**Problem description**: Word for word, copy the line containing "312x283 pixels." and every line after it in the records below, leaving pictures out.
Material shown: Begin
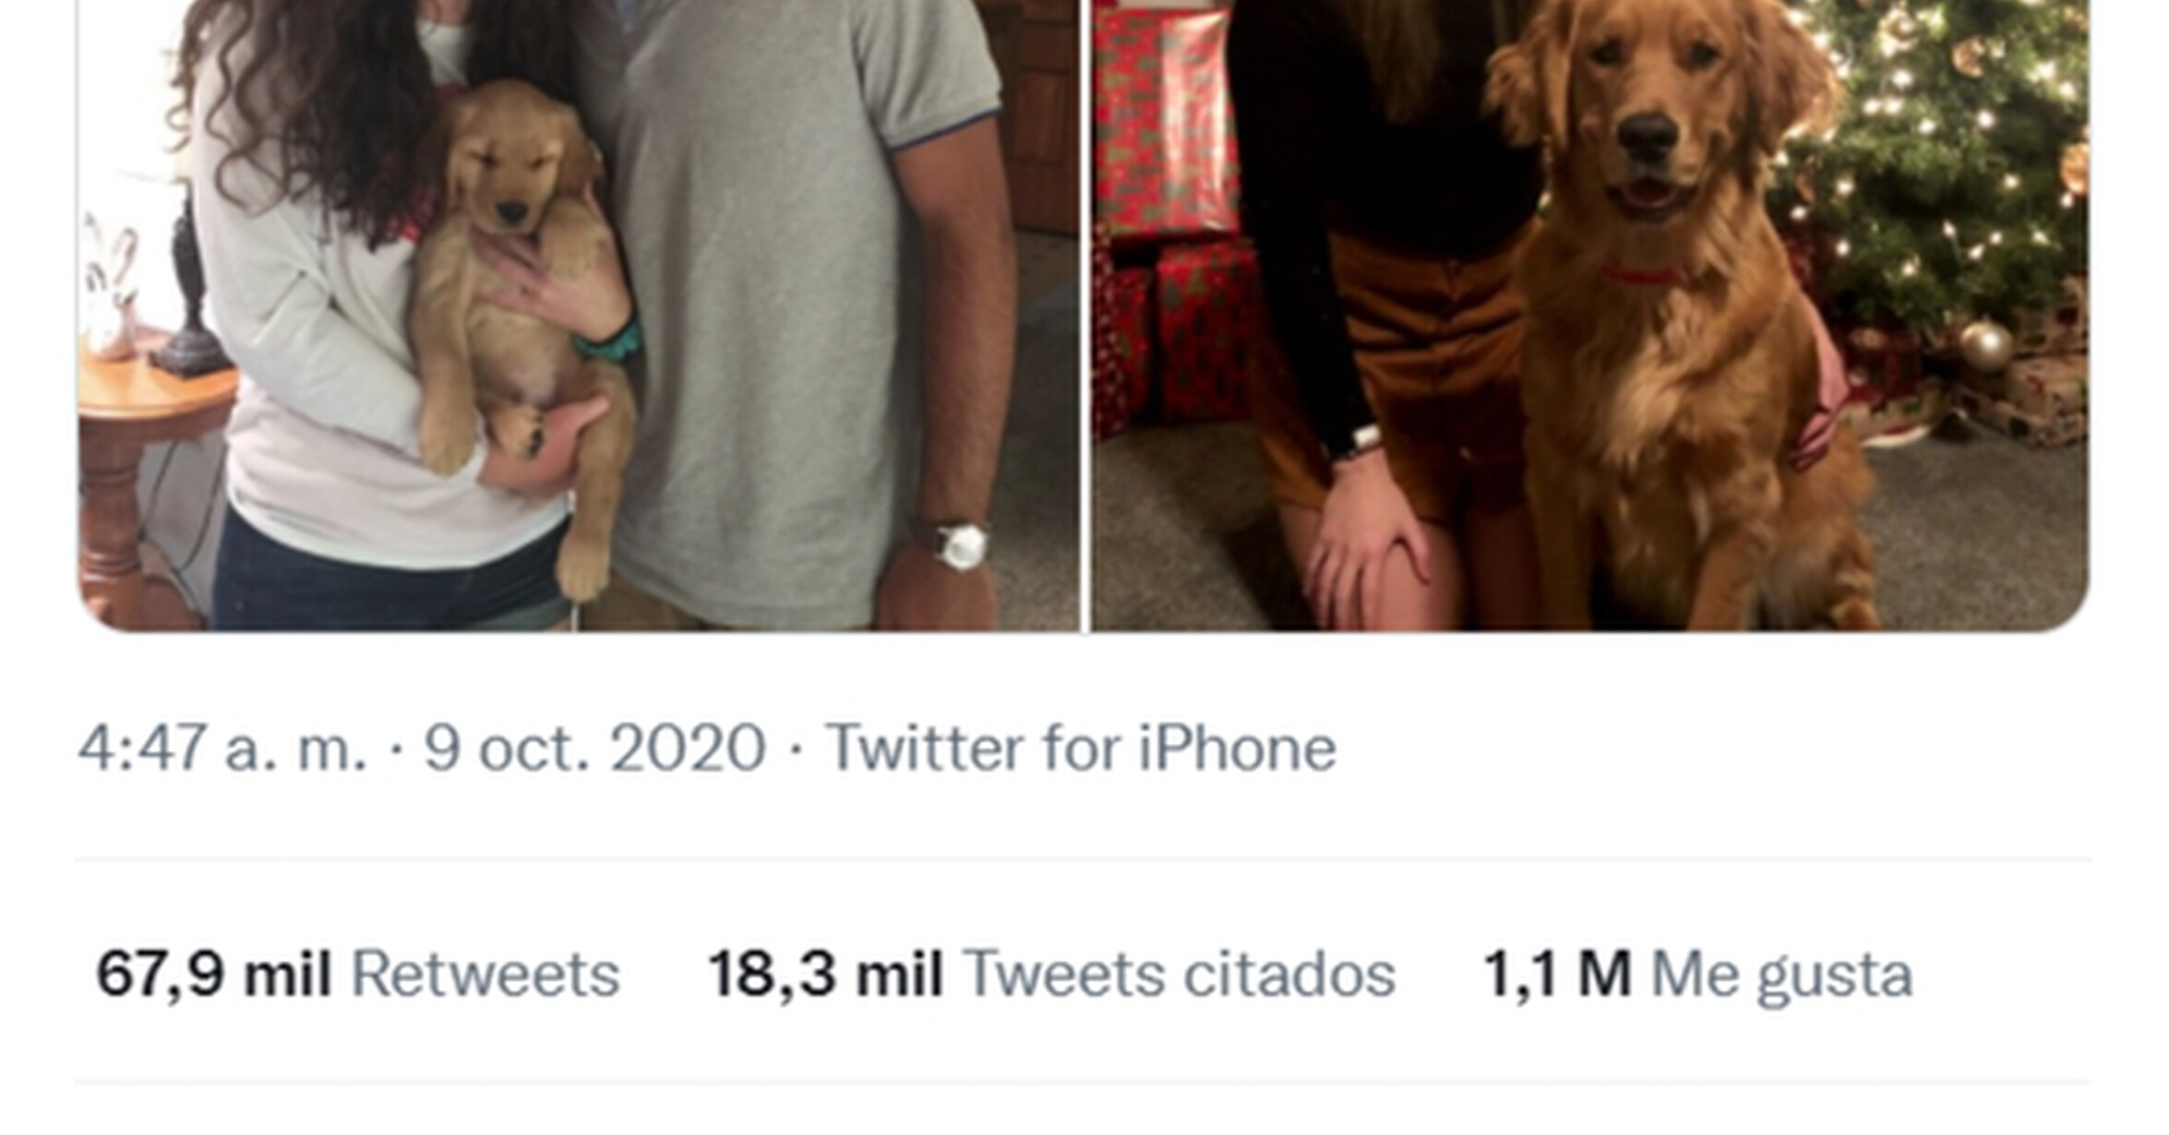Open the Twitter for iPhone source link

pyautogui.click(x=1080, y=747)
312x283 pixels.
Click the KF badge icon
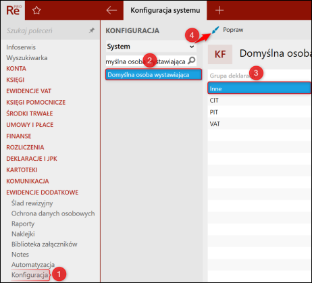[220, 55]
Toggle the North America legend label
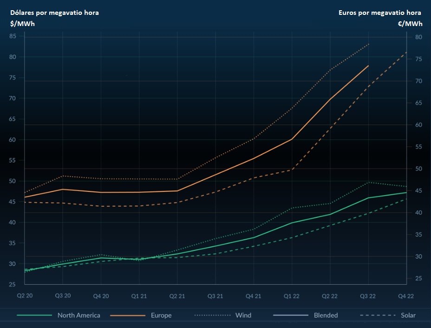 click(78, 315)
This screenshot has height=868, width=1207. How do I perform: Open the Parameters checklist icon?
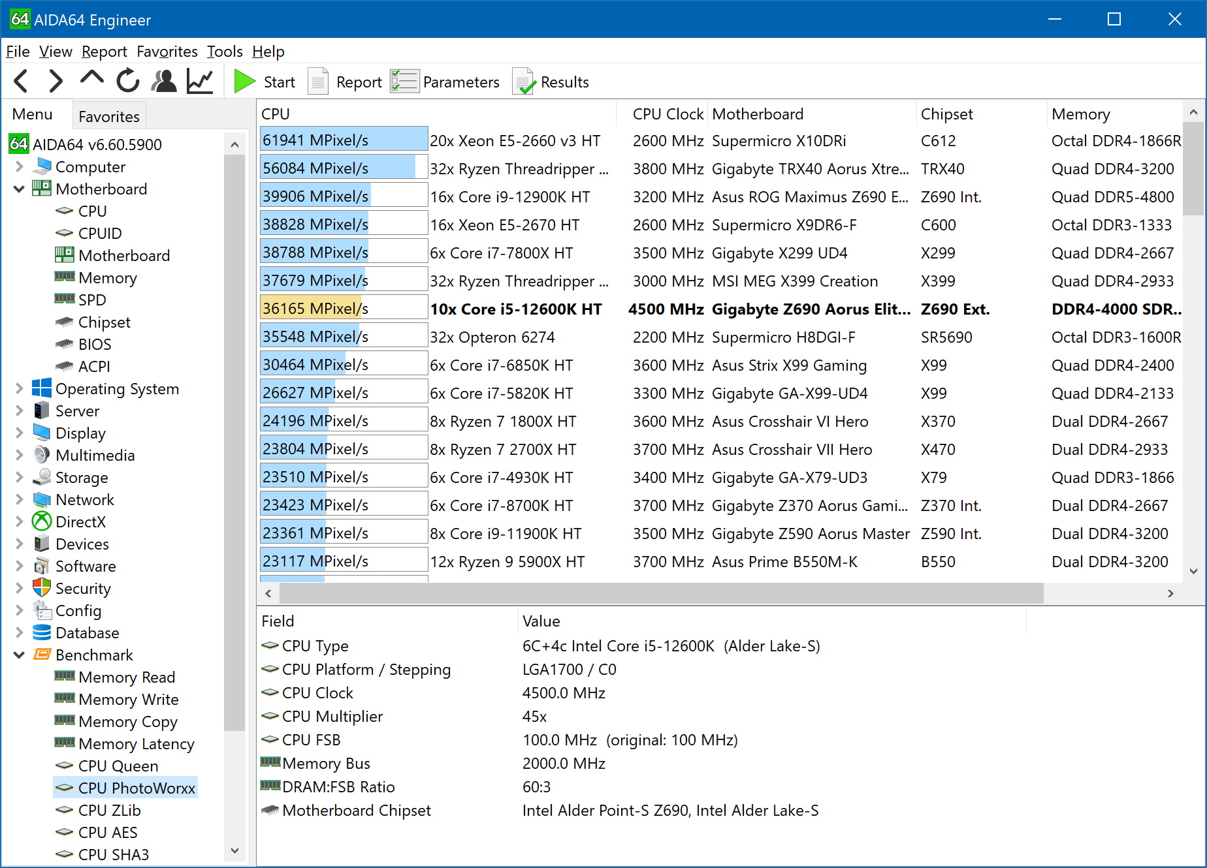(404, 82)
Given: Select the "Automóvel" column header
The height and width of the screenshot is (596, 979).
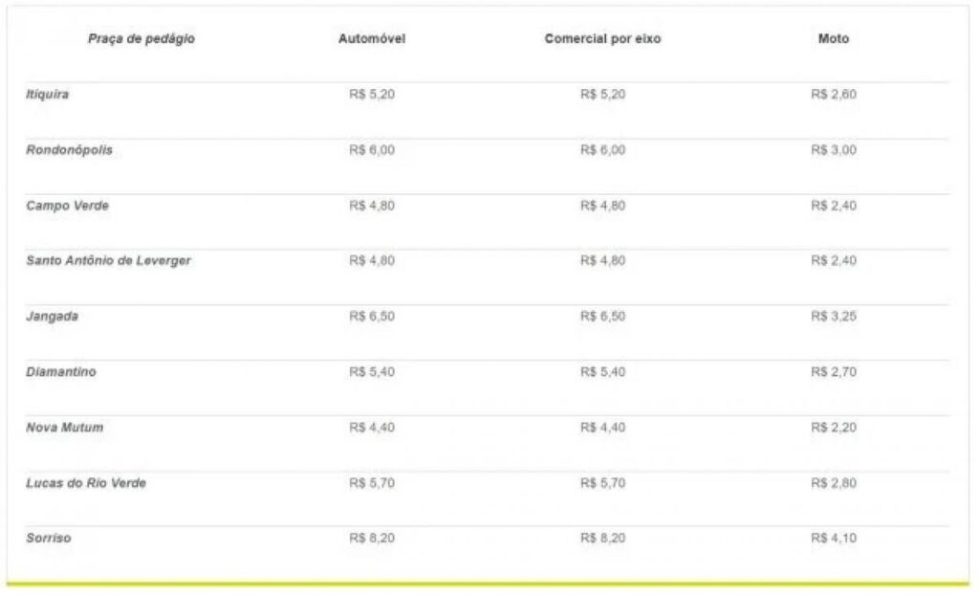Looking at the screenshot, I should tap(372, 39).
Material shown: End
**Answer space**:
312x283 pixels.
Click the KF badge icon
[220, 55]
Toggle the North America legend label
 click(78, 315)
This screenshot has height=868, width=1207. How do I perform: Open the Parameters checklist icon?
(404, 82)
Given: Select the "Automóvel" column header
The height and width of the screenshot is (596, 979).
Looking at the screenshot, I should tap(372, 39).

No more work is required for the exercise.